§ EXERCISE GOAL:
Search each line of the data for the word "computer"; copy every line where it is found.

§ SUPPLIED MATERIAL:

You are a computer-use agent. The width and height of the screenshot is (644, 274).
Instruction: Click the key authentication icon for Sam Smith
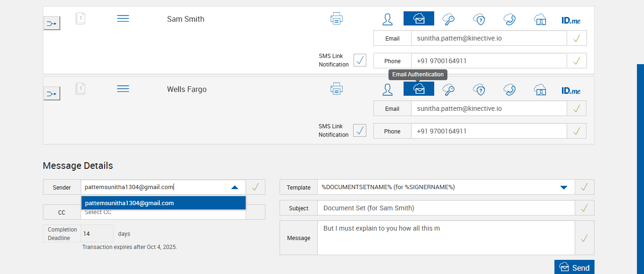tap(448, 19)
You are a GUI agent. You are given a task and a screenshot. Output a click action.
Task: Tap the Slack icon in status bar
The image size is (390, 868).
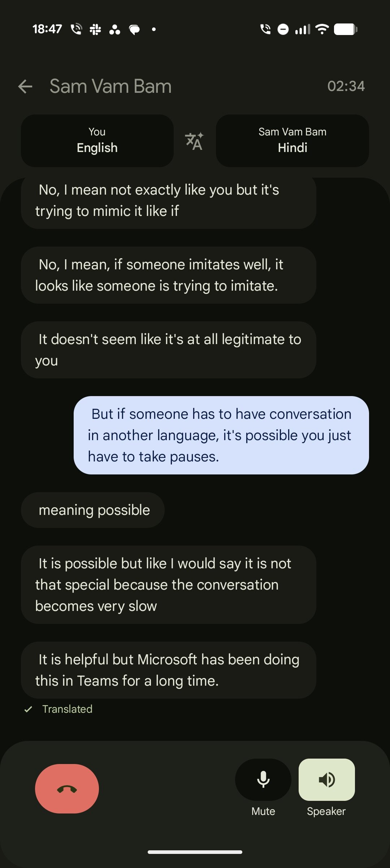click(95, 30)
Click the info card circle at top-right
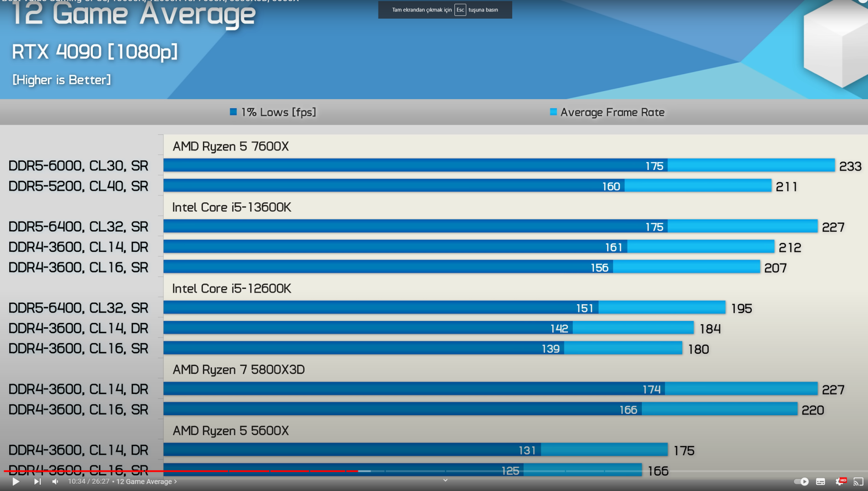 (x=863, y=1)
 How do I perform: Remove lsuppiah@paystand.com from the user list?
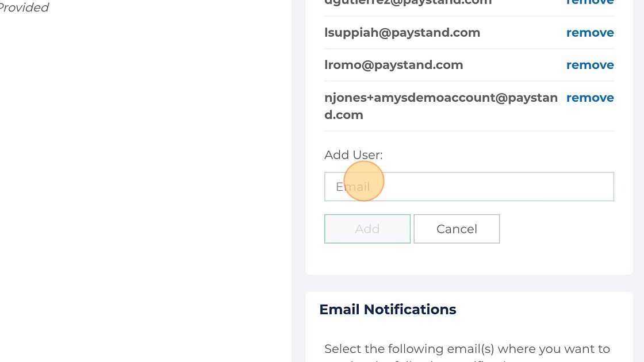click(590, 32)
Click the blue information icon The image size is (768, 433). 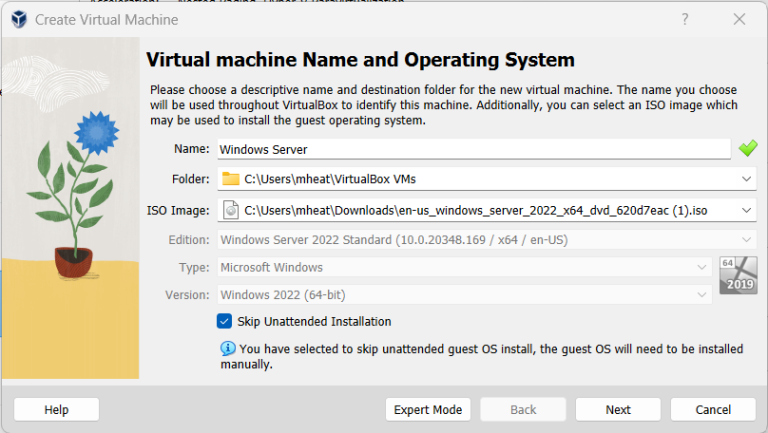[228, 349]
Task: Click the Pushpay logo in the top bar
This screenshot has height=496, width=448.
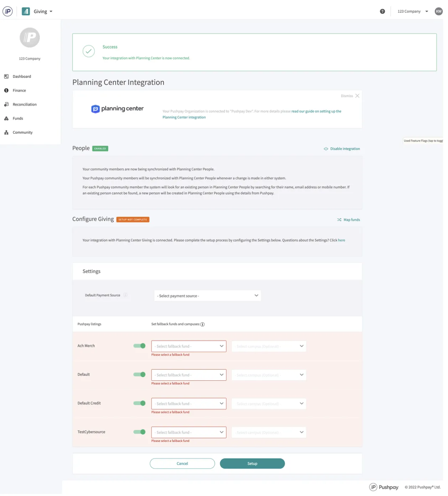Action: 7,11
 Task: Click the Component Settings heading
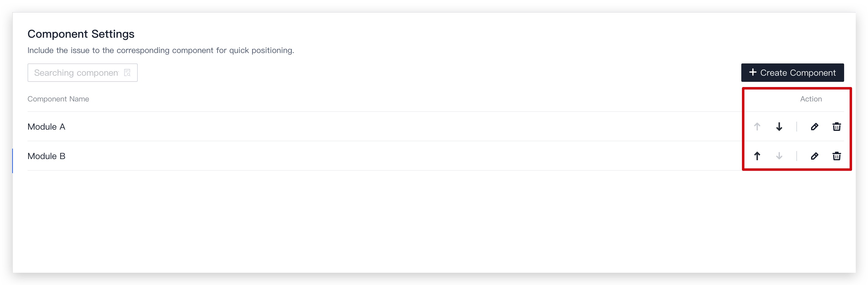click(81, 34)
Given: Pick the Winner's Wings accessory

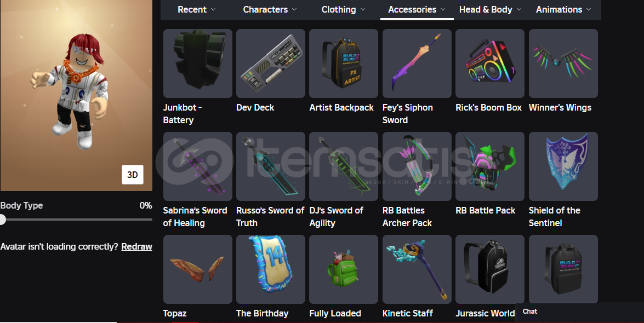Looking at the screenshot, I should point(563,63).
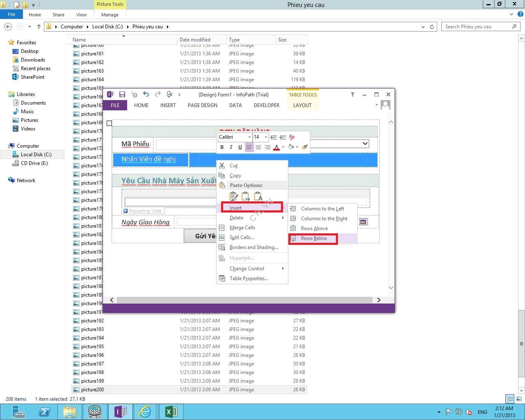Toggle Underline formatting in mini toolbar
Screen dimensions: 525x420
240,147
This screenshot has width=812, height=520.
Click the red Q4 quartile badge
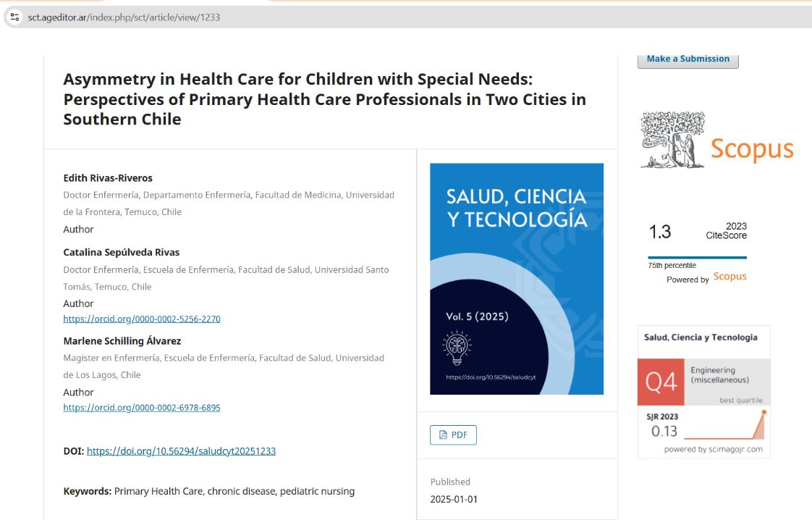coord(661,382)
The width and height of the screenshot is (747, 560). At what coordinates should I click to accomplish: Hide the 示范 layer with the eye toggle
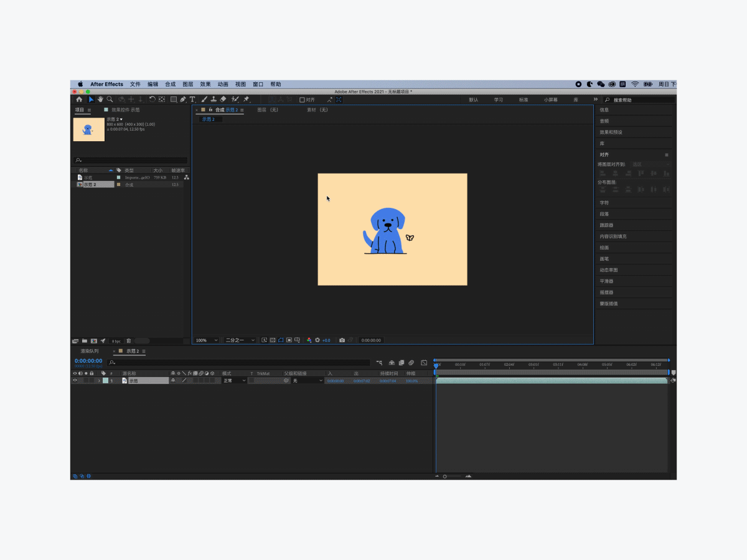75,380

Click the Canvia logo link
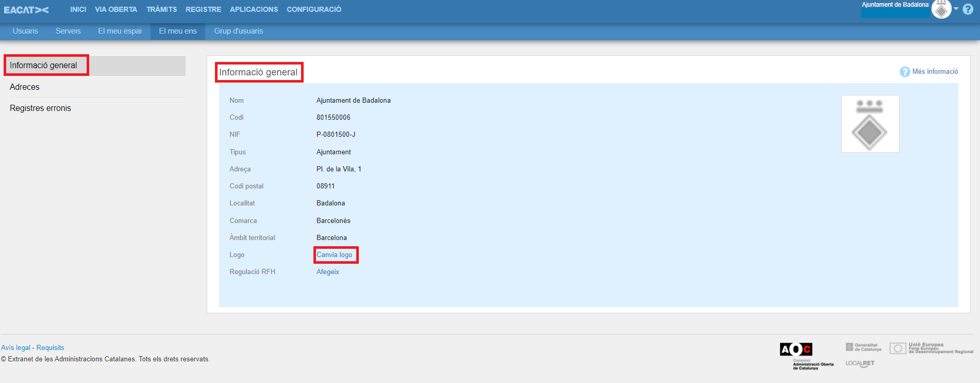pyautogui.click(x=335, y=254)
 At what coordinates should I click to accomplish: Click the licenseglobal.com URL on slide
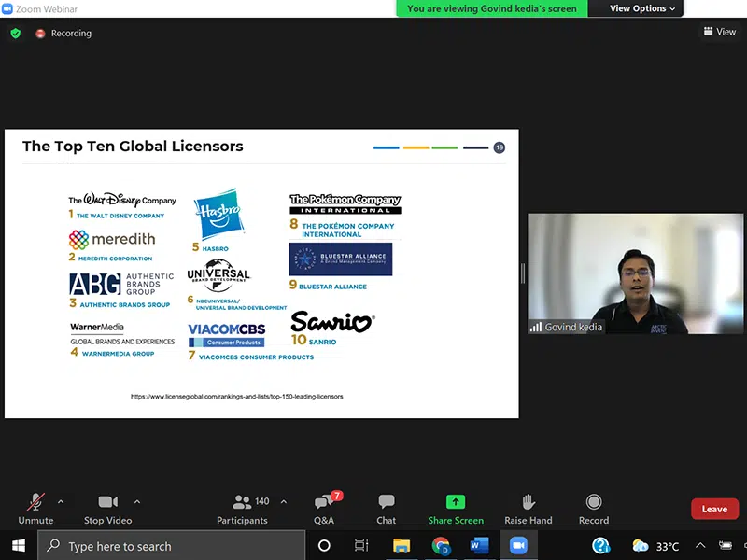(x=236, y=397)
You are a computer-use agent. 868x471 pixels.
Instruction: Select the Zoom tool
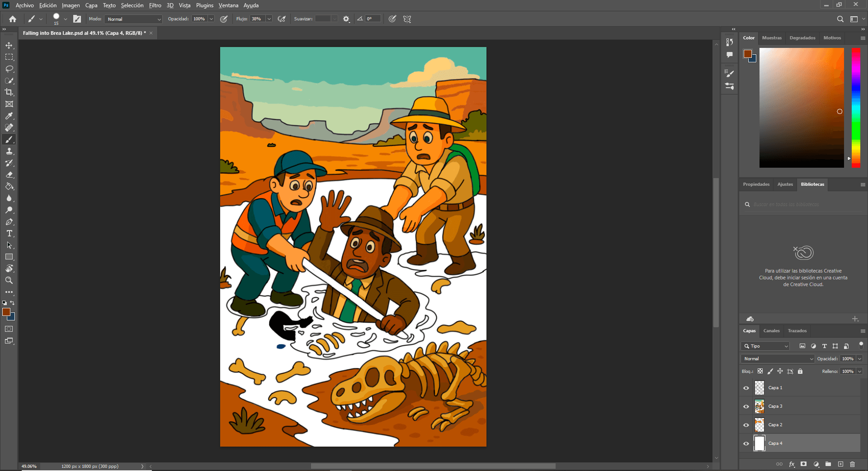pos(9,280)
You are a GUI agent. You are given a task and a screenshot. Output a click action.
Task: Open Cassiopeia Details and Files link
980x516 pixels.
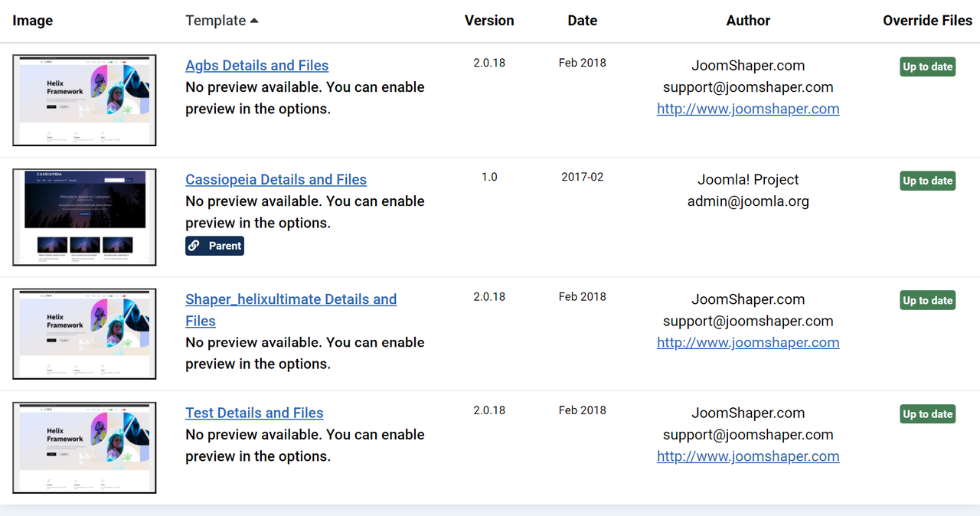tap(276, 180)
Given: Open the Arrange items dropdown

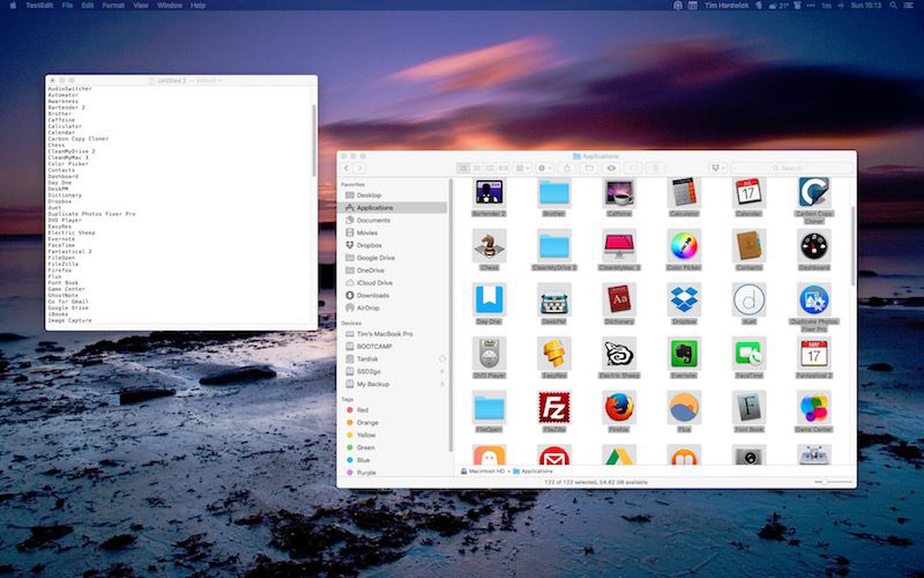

§ SOLUTION TO THIS PROBLEM:
You are a computer-use agent. The width and height of the screenshot is (644, 274).
You are a computer-use agent. 868x471 pixels.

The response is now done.